Department of Cell Biology and Anatomy, Chicago Medical School, Rosalind Franklin University of Medicine and Science, 3333 Green Bay Road, North Chicago, IL 60064, USA.
Exp Cell Res. 2010 Apr 1;316(6):1039-49. doi: 10.1016/j.yexcr.2010.01.008. Epub 2010 Jan 11.

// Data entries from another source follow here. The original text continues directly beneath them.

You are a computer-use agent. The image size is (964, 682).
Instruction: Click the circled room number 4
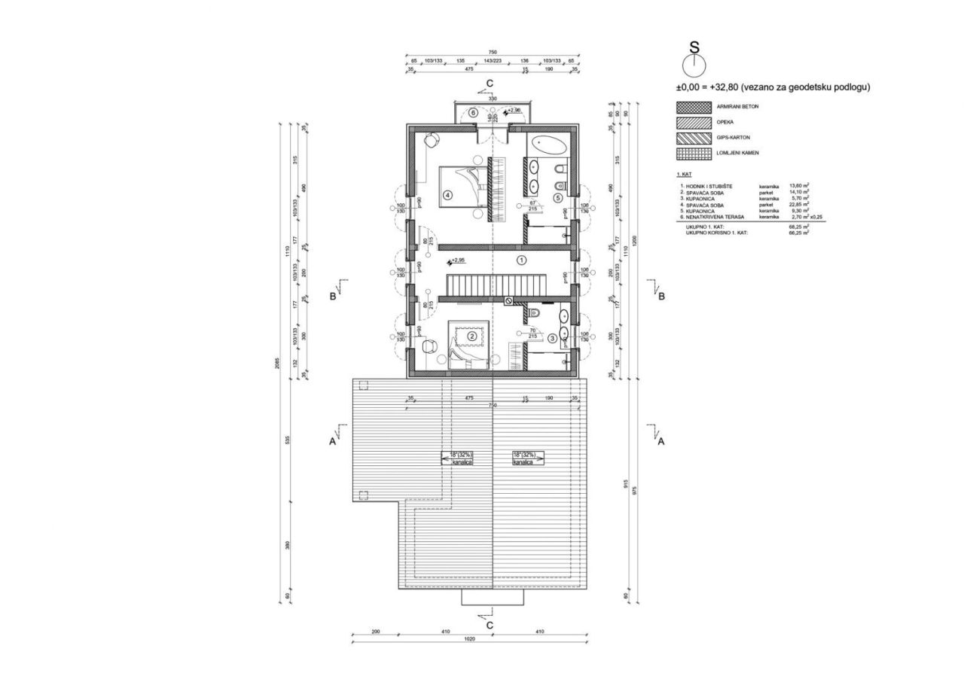pos(447,195)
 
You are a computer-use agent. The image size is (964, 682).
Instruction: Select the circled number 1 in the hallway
pos(520,259)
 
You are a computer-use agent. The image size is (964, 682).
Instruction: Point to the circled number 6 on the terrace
pos(473,113)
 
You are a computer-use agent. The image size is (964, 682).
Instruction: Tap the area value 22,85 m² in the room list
pos(798,203)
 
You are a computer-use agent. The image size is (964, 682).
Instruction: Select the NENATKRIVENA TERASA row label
pos(712,217)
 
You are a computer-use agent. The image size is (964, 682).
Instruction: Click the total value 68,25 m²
pos(798,227)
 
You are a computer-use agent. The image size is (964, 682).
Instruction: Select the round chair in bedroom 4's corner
pos(431,139)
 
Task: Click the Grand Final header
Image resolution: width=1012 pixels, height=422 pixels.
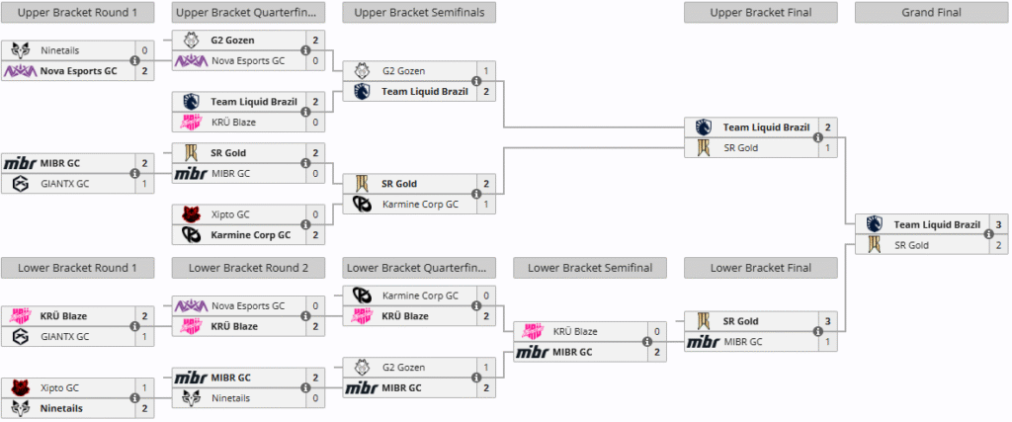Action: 931,13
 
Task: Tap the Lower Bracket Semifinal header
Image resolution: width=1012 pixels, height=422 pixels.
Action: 590,267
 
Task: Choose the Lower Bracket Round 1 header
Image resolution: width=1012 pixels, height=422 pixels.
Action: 78,267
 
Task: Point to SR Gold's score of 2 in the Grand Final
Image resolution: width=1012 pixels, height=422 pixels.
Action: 998,244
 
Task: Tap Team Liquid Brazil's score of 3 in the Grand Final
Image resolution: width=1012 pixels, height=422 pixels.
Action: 998,224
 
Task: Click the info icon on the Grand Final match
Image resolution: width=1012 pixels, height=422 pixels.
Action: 987,234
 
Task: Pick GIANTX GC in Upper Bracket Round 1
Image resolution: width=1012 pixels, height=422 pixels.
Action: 64,183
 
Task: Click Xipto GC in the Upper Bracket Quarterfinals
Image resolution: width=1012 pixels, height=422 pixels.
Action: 229,214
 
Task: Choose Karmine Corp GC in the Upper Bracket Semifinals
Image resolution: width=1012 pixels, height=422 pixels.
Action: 420,204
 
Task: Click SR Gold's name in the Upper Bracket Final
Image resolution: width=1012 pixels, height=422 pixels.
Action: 742,147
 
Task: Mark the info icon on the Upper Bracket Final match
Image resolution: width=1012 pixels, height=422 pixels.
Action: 817,137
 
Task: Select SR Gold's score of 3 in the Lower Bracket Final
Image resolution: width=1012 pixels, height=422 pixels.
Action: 827,321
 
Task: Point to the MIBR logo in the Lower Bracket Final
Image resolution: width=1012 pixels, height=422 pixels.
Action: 704,342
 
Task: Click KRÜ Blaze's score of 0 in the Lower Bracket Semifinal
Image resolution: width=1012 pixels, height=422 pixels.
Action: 656,331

Vertebrate skeletal muscle fiber types are defined by a broad array of differentially expressed contractile and metabolic protein genes. The mechanisms that establish and maintain these different fiber types vary throughout development and with changing functional demand. Chicken skeletal muscle fibers can be generally categorized as fast and fast/slow based on expression of the slow myosin heavy chain 2 (MyHC2) gene in fast/slow muscle fibers. To investigate the cellular and molecular mechanisms that control fiber type formation in secondary or fetal muscle fibers, myoblasts from the fast pectoralis major (PM) and fast/slow medial adductor (MA) muscles were isolated, allowed to differentiate in vitro, and electrically stimulated. MA muscle fibers were induced to express the slow MyHC2 gene by electrical stimulation, whereas PM muscle fibers did not express the slow MyHC2 gene under identical stimulation conditions. However, PM muscle fibers did express the slow MyHC2 gene when electrical stimulation was combined with inhibition of inositol triphosphate receptor (IP3R) activity. Electrical stimulation was sufficient to increase nuclear localization of expressed nuclear-factor-of-activated-T-cells (NFAT), NFAT-mediated transcription, and slow MyHC2 promoter activity in MA muscle fibers. In contrast, both electrical stimulation and inhibitors of IP3R activity were required for these effects in PM muscle fibers. Electrical stimulation also increased levels of peroxisome-proliferator-activated receptor-gamma co-activator-1 (PGC-1alpha) protein in PM and MA muscle fibers. These results indicate that MA muscle fibers can be induced by electrical stimulation to express the slow MyHC2 gene and that fast PM muscle fibers are refractory to stimulation-induced slow MyHC2 gene expression due to fast PM muscle fiber specific cellular mechanisms involving IP3R activity.
脊椎动物骨骼肌纤维类型由广泛表达的收缩和代谢蛋白基因定义。在发育过程中,随着功能需求的变化,建立和维持这些不同纤维类型的机制也在不断变化。根据慢肌球蛋白重链 2(MyHC2)基因在快/慢肌纤维中的表达,鸡骨骼肌纤维通常可分为快肌和快/慢肌。为了研究控制次级或胎儿肌肉纤维形成的细胞和分子机制,从快胸大肌(PM)和快/慢内收肌(MA)肌肉中分离出成肌细胞,允许其在体外分化,并进行电刺激。电刺激可诱导 MA 肌肉纤维表达慢肌 MyHC2 基因,而 PM 肌肉纤维在相同的刺激条件下不表达慢肌 MyHC2 基因。然而,当电刺激与肌醇三磷酸受体(IP3R)活性抑制相结合时,PM 肌肉纤维确实会表达慢肌 MyHC2 基因。电刺激足以增加表达核因子活化 T 细胞(NFAT)的核定位、NFAT 介导的转录和慢肌 MyHC2 启动子活性在 MA 肌肉纤维中。相比之下,电刺激和 IP3R 活性抑制剂都需要这些作用在 PM 肌肉纤维中。电刺激还增加了 PM 和 MA 肌肉纤维中过氧化物酶体增殖物激活受体-γ共激活因子 1(PGC-1alpha)蛋白的水平。这些结果表明,电刺激可以诱导 MA 肌肉纤维表达慢肌 MyHC2 基因,而快 PM 肌肉纤维由于涉及 IP3R 活性的快 PM 肌肉纤维特异性细胞机制而对刺激诱导的慢肌 MyHC2 基因表达产生抗性。